§ **WHAT YOU ARE ASKED TO DO**
How many of the lines below hold the word "Expand"? Answer only with the number.
Segment Start: DATA FOR THIS TASK
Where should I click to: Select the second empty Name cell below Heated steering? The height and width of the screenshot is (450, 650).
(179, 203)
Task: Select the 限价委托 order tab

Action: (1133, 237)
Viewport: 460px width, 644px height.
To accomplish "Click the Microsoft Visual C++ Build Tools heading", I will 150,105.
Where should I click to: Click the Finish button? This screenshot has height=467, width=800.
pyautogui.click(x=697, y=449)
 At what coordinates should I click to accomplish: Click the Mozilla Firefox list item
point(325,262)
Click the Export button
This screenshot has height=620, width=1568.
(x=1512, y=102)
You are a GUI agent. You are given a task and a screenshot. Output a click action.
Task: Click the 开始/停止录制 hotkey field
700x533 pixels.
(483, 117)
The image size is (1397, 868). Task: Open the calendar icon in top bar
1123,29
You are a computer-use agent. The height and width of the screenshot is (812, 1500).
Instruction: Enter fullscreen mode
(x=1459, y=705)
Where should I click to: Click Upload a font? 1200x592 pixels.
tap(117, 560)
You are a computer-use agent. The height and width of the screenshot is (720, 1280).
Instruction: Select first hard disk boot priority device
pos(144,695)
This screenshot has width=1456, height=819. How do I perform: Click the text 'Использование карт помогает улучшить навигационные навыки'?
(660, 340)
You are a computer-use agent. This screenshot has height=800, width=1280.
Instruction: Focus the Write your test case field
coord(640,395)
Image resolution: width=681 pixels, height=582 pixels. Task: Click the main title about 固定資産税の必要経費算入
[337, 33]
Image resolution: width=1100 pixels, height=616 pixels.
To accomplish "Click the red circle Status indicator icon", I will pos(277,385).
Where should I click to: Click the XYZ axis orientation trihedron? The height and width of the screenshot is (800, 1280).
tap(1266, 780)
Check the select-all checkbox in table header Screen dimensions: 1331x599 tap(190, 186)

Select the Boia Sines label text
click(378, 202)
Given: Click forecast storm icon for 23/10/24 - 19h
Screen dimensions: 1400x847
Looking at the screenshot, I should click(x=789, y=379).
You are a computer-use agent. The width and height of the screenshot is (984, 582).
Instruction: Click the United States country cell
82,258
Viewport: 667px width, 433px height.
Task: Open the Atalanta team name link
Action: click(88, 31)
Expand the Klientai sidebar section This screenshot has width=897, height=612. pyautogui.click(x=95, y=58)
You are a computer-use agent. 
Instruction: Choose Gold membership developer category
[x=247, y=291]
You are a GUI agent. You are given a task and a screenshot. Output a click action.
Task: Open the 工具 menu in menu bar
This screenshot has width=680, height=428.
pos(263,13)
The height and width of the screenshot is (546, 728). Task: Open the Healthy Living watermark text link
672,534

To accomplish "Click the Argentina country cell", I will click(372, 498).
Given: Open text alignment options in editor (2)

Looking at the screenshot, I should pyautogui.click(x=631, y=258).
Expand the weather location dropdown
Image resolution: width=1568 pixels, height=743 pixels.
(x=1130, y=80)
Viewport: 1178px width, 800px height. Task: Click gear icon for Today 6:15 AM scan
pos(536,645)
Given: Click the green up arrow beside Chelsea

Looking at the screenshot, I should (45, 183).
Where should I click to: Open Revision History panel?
Segment End: DATA FOR THIS TASK
§ **RESULT BELOW**
2